China snapped at a report that Western ambassadors in Beijing were planning a rare coordinated meeting to grill officials in Xinjiang, western China, over their persecution of the Uighur ethnic minority.
Reuters reported on Thursday that 15 ambassadors wrote a letter demanding a meeting with Chen Quanguo, the Communist Party secretary on Xinjiang believed to be the architect of the crackdown, so he can explain human rights abuses against the majority-Muslim, Turkic-speaking group.
China has launched an unprecedented crackdown on the Uighurs, subjecting them to thousands of facial-recognition cameras, forcing them to download apps that track their cell phone activity, and allegedly imprisoning up to 1 million of them in detention and re-education camps where many endure psychological and physical abuse.
Beijing justifies its Uighur crackdown as a counterterrorism measure, and has characterized the re-education centres as "free vocational training" camps that make life "colourful."
But despite Beijing insisting its Uighur camps are fun, it has consistently refused to allow UN inspections.
China's foreign ministry on Friday lashed out at the reported letter, calling the ambassadors involved "very rude."
Spokeswoman Hua Chunying told reporters: "I think this is very rude and we cannot accept that."
"We hope that as ambassadors, they can truly fullfill their responsibilities and obligations, play a positive and constructive role in helping their countries to understand China in a true, comprehensive and three-dimensional way, and to promote mutual trust, friendship and cooperation between China and the countries they represent," she added.

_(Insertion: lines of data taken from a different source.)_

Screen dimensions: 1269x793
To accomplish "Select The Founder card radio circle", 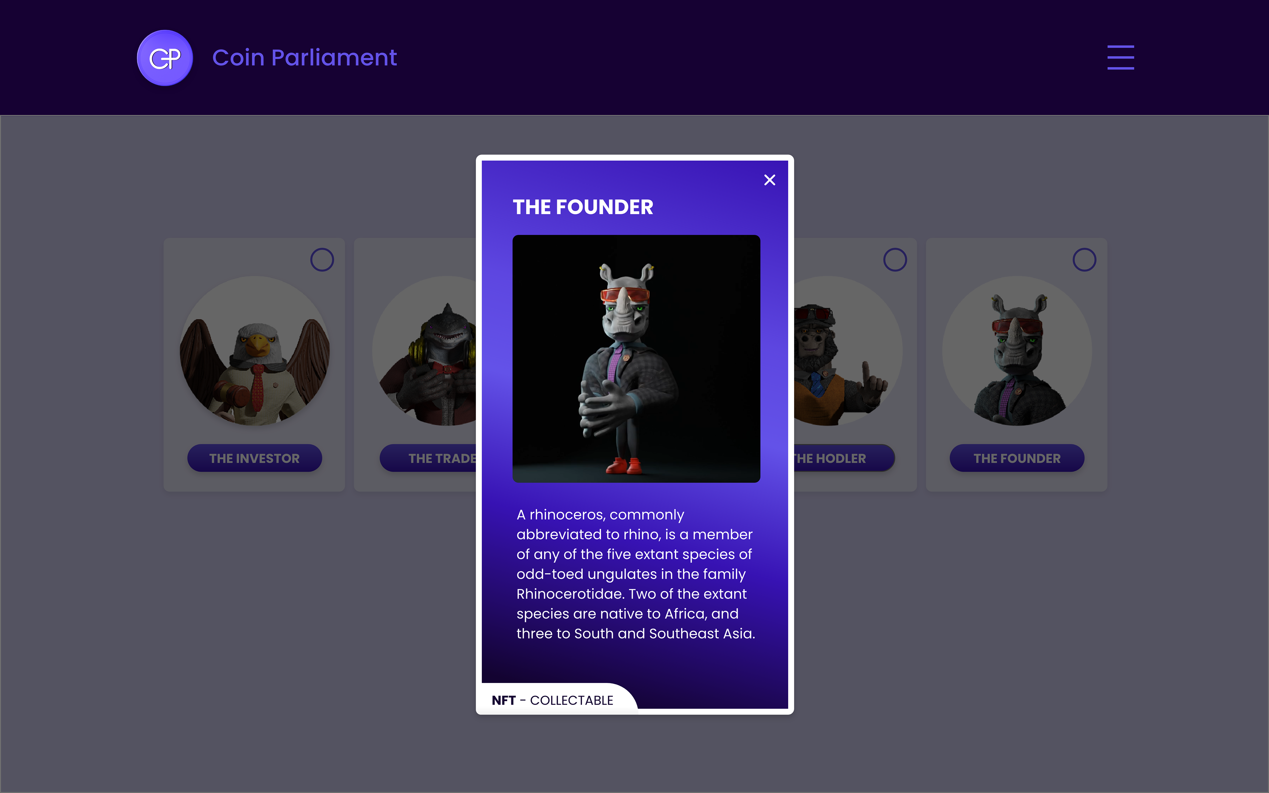I will click(1084, 260).
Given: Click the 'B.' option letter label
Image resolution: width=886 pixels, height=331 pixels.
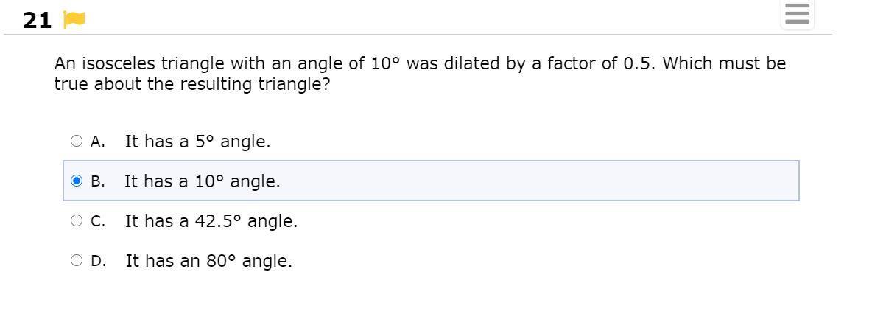Looking at the screenshot, I should (98, 181).
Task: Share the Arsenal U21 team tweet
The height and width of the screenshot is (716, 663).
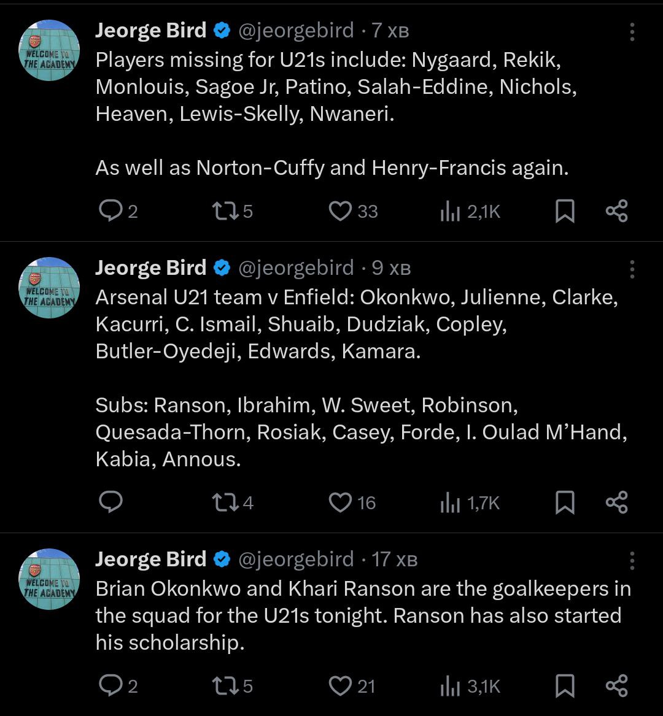Action: [x=616, y=503]
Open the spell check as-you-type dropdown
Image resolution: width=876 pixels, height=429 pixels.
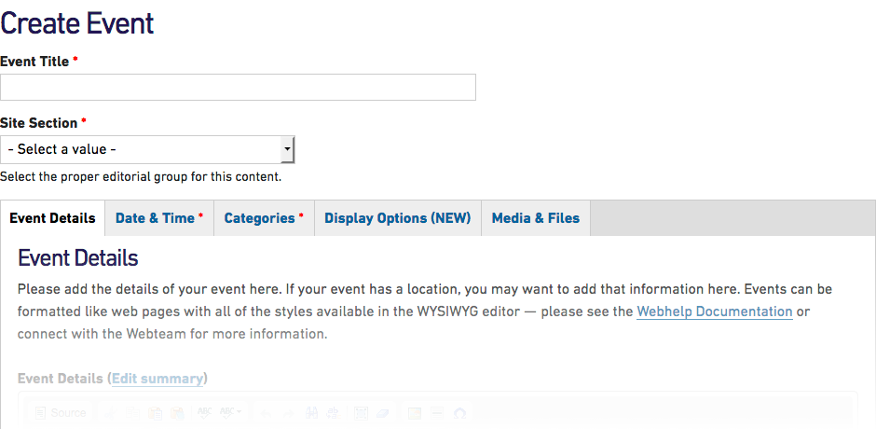231,413
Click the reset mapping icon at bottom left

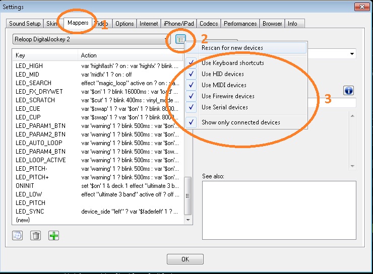coord(18,235)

Hua also accused the signatories of hypocrisy, claiming that all of China's ethnic groups - including the Uighurs and Hans, which are dominant in China - live in harmony and that the Uighur camps were a means of assimilating Uighurs.
Hua said: "I think you may wish to interview these ambassadors to China and ask them whether they have done their homework seriously before writing this letter. Do they not know that in China, apart from the Han and Uighurs, there are 54 other ethnic minorities?"
"You can also ask them, whether in their own countries, such as the US and Canada, ethnic minorities have to learn English as well? If ethnic minorities learn English, would this be considered the eradication and forced assimilation?"
The US was not part of the letter to Chen, which carried the names of ambassadors from Britain, Canada, France, Switzerland, the EU, Germany, the Netherlands, Australia, Ireland, Sweden, Belgium, Norway, Estonia, Finland and Denmark, Reuters reported.
Canada reportedly spearheaded the writing of the letter.
Earlier this week Beijing told Congress to back off in response to a bipartisan bill designed to punish China over its persecution of its Muslim ethnic minority, known as the Uighurs.